[Opening TEXT UNDER STUDY section]

Though Whataburger may not have the cult following that In-N-Out Burger has, but in its 10 states and its 830 restaurants, it has garnered a very loyal audience.
For example, in 2018 on Technomic’s list of the top 500 largest restaurants in the U.S., Whataburger ranked 31st with $2.4 billion in revenue, which spiked 6%, a testament to its growth.
But there was one area that it didn’t grow: franchising. For 20 years, it opted not to pursue franchising and grow by opening only company-owned outlets.
That changed in June 2019 when BDT Capital Partners, a merchant bank that invests in family and founder-led companies, made a majority investment in Whataburger. After a 20-year hiatus, Whataburger is stepping up franchising, redesigning its outlets, despite the hurdles injected by pandemic restrictions.
BDT Capital Partners, which is based in Chicago, is best known in the restaurant industry for taking ownership of Krispy Kreme and Panera Bread.
When BDT Capital Partner made the Whataburger acquisition, its leaders said all the right things. For example, managing director Tiffany Hagge, noted Whataburger’s “family ownership, loyal customers, valuable community involvement, dedicated and talented employees, and a highly experienced management team.”
Nonetheless, change is often the case when ownership shifts, and revenue numbers must be reached—or consequences happen. Whataburger’s president has already departed the company.
On August 3, Whataburger named Ed Nelson, who had been with the brand for 16 years, as its new CEO. Nelson spearheaded its curbside and delivery service and helped develop seven new eateries.
Whataburger is based in San Antonio and has Longhorn roots. Harmon Dobon opened up a burger stand in Corpus Christi, Tx. in 1950, and made his burgers so enormous that he exclaimed, “Whataburger.” Hence, its name.
Most of Whataburger’s locations are down south in Texas, Oklahoma, Mississippi, Florida and Louisiana but it stretches west to New Mexico and Arizona.
Of Whataburger’s 830 retail shops, 703 are company-owned, and 127 are franchised. But that’s going to change.
Under its new ownership, in 2020 alone, it expects to open 15 new eateries and 25 are on the boards for 2021. Some of its new eateries will be located in Tennessee and Missouri.
In addition, it’s remodeling a limited number of locations. So far, it’s updated one outlet in San Antonio and two more are planned for 2021.
To keep the revenue flowing during the pandemic, when indoor dining was prohibited in most locations, it offers drive-thru, curbside and delivery options.
Its delivery is aligned with Olo, which works with Whataburger’s own app, not the usual array of third-party deliverers such as GrubHub, Seamless and Uber Eats.

[Closing TEXT UNDER STUDY section]
[Opening STORED DATA section]

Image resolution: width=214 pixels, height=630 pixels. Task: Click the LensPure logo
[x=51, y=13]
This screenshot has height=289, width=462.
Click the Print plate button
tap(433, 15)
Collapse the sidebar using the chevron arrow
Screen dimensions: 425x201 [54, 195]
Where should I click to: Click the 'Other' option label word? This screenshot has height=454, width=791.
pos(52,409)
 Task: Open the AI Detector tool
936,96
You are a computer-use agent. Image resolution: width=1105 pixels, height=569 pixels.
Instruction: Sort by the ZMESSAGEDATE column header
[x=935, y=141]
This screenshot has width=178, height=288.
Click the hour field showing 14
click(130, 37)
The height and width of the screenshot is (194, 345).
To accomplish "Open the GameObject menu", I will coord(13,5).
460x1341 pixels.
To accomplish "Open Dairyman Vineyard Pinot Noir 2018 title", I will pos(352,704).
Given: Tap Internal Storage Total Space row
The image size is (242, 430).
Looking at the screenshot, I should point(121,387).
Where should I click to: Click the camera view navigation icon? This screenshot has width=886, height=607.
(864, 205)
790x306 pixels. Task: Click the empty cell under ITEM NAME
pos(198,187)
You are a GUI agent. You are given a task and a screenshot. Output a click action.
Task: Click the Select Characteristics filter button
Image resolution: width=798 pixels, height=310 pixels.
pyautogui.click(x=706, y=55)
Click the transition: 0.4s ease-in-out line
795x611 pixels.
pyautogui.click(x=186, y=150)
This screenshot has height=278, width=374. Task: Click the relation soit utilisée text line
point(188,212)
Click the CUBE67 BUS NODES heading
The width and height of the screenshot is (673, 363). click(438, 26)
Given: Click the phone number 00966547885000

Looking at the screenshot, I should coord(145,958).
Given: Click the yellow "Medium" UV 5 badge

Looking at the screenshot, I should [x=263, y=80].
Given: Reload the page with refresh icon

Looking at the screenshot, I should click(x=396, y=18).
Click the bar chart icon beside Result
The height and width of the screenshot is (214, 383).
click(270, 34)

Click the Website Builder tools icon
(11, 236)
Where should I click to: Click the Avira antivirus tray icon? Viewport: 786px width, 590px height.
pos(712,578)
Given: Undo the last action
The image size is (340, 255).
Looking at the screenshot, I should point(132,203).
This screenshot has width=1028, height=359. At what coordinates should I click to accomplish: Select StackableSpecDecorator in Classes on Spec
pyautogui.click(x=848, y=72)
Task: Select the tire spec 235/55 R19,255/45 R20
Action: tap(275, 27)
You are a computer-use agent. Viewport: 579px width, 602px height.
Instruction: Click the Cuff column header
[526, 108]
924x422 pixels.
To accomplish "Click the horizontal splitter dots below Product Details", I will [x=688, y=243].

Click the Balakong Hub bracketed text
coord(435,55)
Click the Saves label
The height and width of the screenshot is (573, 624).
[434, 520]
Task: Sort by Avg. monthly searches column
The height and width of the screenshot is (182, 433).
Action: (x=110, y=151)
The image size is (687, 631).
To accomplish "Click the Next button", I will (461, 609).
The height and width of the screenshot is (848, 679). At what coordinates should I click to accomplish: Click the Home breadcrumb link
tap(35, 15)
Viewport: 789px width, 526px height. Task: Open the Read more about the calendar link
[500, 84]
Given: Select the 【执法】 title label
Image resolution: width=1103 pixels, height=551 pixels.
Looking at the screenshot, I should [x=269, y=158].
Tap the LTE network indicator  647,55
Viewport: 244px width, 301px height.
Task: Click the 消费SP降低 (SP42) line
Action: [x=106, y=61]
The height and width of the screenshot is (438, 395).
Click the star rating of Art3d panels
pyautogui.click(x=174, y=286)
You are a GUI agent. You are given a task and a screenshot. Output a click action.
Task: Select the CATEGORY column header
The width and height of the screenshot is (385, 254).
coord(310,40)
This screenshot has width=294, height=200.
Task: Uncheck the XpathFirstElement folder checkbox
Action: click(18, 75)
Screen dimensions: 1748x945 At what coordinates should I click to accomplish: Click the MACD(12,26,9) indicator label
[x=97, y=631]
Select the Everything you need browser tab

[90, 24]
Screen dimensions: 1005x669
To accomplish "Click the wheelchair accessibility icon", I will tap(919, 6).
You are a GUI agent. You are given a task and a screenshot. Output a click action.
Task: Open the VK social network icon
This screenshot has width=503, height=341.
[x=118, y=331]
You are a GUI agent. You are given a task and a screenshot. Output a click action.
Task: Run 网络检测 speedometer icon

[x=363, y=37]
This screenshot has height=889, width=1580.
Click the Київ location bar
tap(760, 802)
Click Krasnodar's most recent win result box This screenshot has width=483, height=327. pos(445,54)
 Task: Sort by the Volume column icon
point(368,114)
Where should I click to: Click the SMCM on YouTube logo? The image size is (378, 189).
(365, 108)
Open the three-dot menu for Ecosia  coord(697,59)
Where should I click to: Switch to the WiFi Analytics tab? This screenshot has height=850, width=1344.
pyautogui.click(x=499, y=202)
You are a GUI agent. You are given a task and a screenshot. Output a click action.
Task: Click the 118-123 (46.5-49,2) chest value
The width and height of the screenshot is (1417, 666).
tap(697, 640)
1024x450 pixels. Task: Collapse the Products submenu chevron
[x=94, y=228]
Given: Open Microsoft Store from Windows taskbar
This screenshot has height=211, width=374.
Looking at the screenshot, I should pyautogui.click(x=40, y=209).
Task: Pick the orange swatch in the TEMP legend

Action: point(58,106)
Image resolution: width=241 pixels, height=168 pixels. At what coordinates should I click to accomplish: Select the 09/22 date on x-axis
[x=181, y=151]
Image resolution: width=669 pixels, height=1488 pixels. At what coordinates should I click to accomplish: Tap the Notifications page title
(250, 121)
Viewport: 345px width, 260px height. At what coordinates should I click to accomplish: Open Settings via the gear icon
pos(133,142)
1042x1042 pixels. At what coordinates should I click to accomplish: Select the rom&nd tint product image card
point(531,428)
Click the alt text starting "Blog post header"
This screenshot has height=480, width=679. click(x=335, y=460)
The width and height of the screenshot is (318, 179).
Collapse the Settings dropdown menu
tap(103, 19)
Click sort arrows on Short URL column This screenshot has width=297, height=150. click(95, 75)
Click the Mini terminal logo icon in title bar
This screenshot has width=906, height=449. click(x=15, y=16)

[Closing STORED DATA section]

TASKS AND EXERCISES:
a. In the Whataburger article, repeat everything from "Though Whataburger may" down to "only company-owned outlets.".
b. According to the Whataburger article, how many of the chain's 830 restaurants are franchised?
The rows have nothing to do with what is asked here.

TASK SOLUTIONS:
a.
Though Whataburger may not have the cult following that In-N-Out Burger has, but in its 10 states and its 830 restaurants, it has garnered a very loyal audience.
For example, in 2018 on Technomic’s list of the top 500 largest restaurants in the U.S., Whataburger ranked 31st with $2.4 billion in revenue, which spiked 6%, a testament to its growth.
But there was one area that it didn’t grow: franchising. For 20 years, it opted not to pursue franchising and grow by opening only company-owned outlets.

b. 127